向谷地:まぁこう見るとね、下手に開き直ってるというような感じしかしないかもしれませんけども。じゃぁ、このいろんな行き詰まりの中でそれでもなお、何かを肯定して行くっていうか。そういう一つの在り様。こういうことを目標にしたけど結果はこうだったよっていうような捉え方をしないというのかな、順調ってこんなに大変なんだよなっていう感じのところで、じゃあどうしようか、そういうポイントだけに絞ってる。

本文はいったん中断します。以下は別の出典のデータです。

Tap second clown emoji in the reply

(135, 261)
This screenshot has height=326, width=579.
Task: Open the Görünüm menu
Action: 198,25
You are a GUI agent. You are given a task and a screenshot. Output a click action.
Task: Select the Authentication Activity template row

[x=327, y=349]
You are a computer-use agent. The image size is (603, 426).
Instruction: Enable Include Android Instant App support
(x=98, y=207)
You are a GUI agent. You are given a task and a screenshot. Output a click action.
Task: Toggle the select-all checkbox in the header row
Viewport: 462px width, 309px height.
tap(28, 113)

田口:こないだ4月にべてるに行ったじゃないですか。向谷地さんいなかったけども。でね、最初あの浦河に着いたら真っ先にニューべてるっていうね、べてるの家の事務所があるところに行くんですけど、あのトコトコと歩いて行ったらね、そこでまず最初に上がっていったら、下野君がいるわけ。で、下野君なんかずっと引きこもりしてたとか、具合悪くて引きこもってて最近やっと元気になって出てきたんだよなんて聞いてたんだけど、あたしは下野さんとは結構仲良くて何度も会ってるのに、あたしの顔を見るなり怯えてるんですよ。(笑)
向谷地:予想外だったの?
下野:怯えてました?
田口:怯えてましたよ。でさぁ、あたしにさぁ、「あのランディさん、怒ってるっしょ、怒ってるっしょ」って、「あぁやっぱり怒ってるんだ、怒ってる怒ってる」って言いながらねなんか海老のように後ずさりしてどっか行っちゃいましたけど。(笑)
会場:笑
田口:あぁ、下野君まだちょっと具合悪そうだなぁなんてなんか思ってたら、そのうちに下の駐車場でね、タバコ吸ってて、本当に怒ってる人がいて、具合悪くってちょっとこうぱぴぷぺぽになっちゃってるかと思ったんだけど。

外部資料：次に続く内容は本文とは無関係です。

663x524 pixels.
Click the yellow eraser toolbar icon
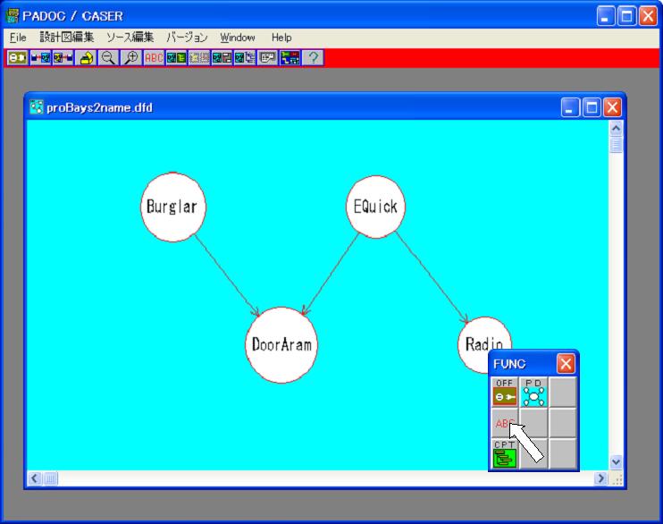pyautogui.click(x=86, y=57)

で、みんなでね、窓の外からその人を見ながら「あぁタバコ捨てちゃってるよ、いつも大事にしてるのに、そうとうあれは来てるなぁ、もしかしたらそろそろ病棟に連れてかないとやばいかもしれな」いとか喋ってるわけ。その様子を見ながら。
本当にね、何か多分幻聴聞えてるんだと思うんだけど駐車場でタバコをばら撒きながらね、こう歩き回ってるんですよ、のそのそのそのそ。
でね、そのうちにね、えっちゃん(向谷地悦子 看護師、べてるスタッフ)がね、「今日男手が少ないからあの人やっぱり病院に連れてかなきゃいけないから下野君ちょっと下に行って様子見てきなよ」って具合の悪い下野君に言ってるの。

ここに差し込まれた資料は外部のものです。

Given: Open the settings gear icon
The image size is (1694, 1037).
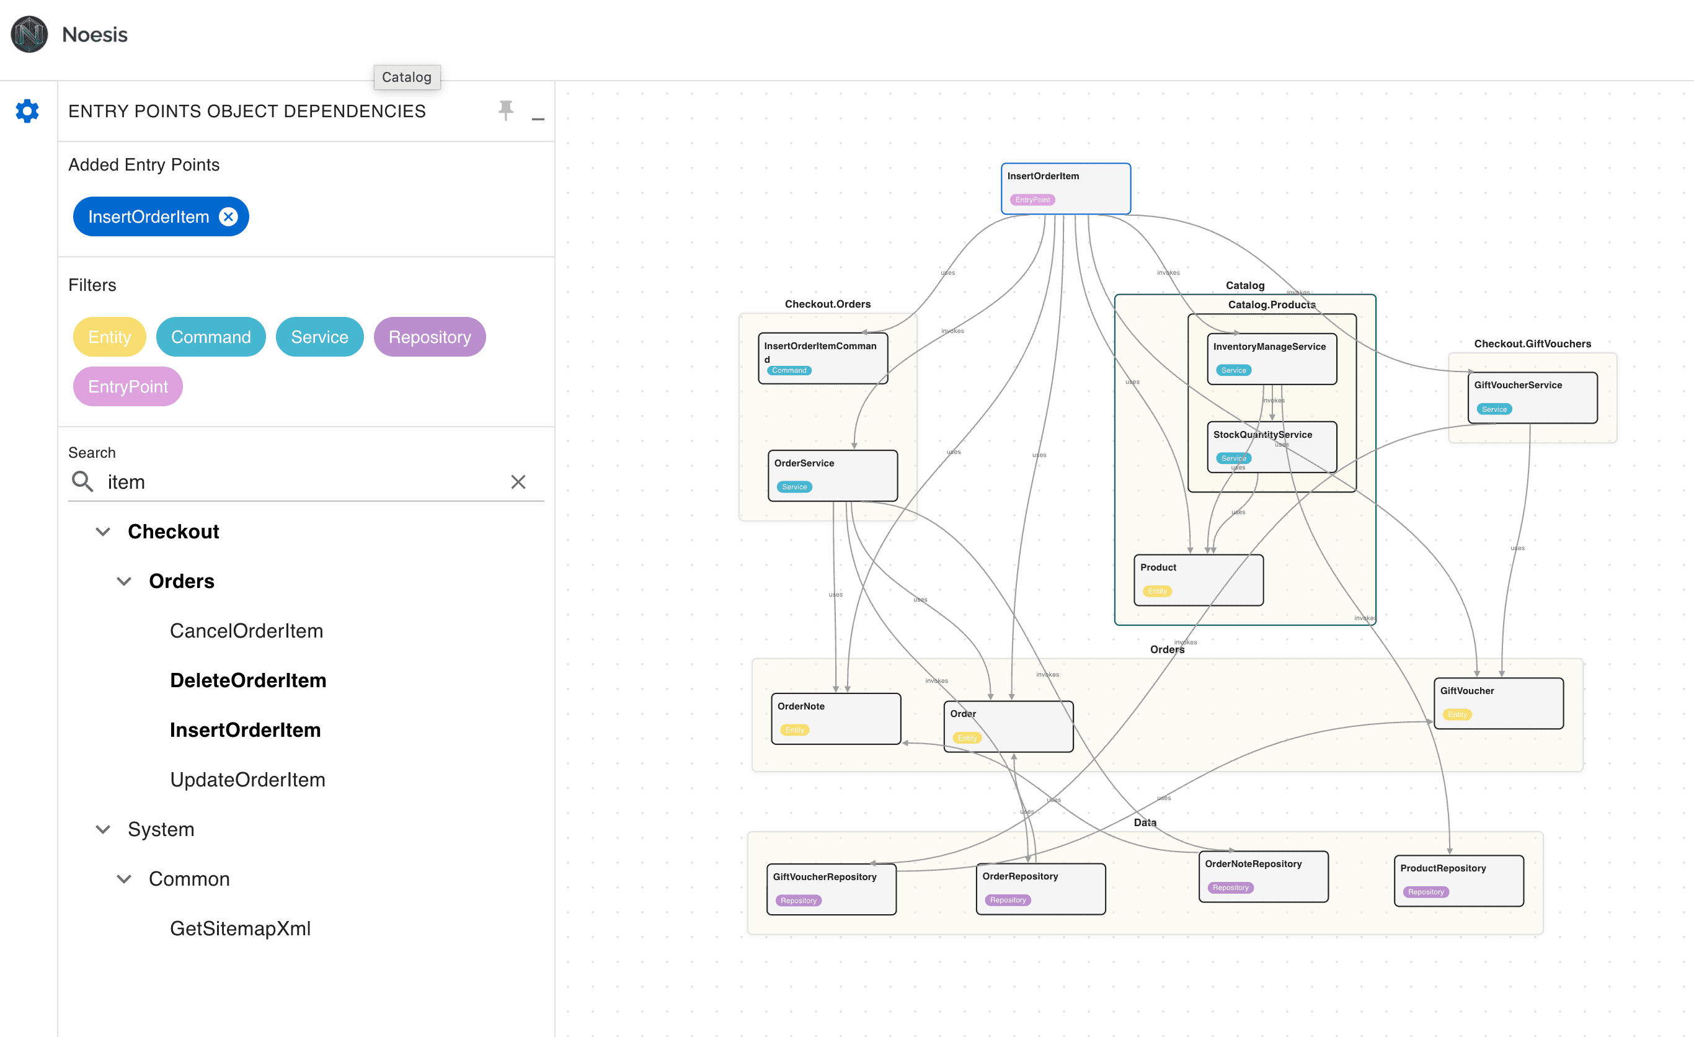Looking at the screenshot, I should tap(28, 111).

それでね、下野君、「えぇそんな事したら殴られちゃうよ」、「いいじゃない、一、二発殴られてもいいじゃない、あなた下行ってあの人を取り押さえて来なさいよ」って言われて最近やっとちょっと具合が良くなったからっていう下野君にえっちゃんがそうやって言ってるから、あぁここはべてるだなぁってしみじみ思ったね。あり得ないよ、すごいよって。で下野君が下に行って本当に様子見に行って。
向谷地:どうだったんですか?
下野:え、あの僕行かなかったんですよ。
田口:え、行かなかったの?
下野:最初行かなくて、「タバコばら撒くな」とか言ったら絶対怒られるなと思って、もう一人スタッフの人がいるんですけど、その人が言ったら予定通り怒られてました。で、予定通り機嫌悪くなって、でその後、どうでしたっけ、その後車に3人くらいで集まって。
田口:どやって乗せて連れてったの?
下野:で、肩叩いて、騙して病院に行ったんです。
田口:で、そういう事がね、私が行ったちょっと五分とか十分の間に淡々と起きて、淡々とあの何事も無かったかのようにね、行われる、日常的な光景としてね。行われていくんですよ。本当にね、その時あたしは浦河に来たんだっていう実感がわって込み上げてきてね。
だってあたしたち普通暮らしてて、やっぱりちょっとなんかこうタバコばら撒いて幻聴聞えてるような人がね、下でこう暴れてたらまず、怖いって思ったりとかね、ましてやね、自分が今具合悪くってね、それなのになんとかしてこいって言わないですよ。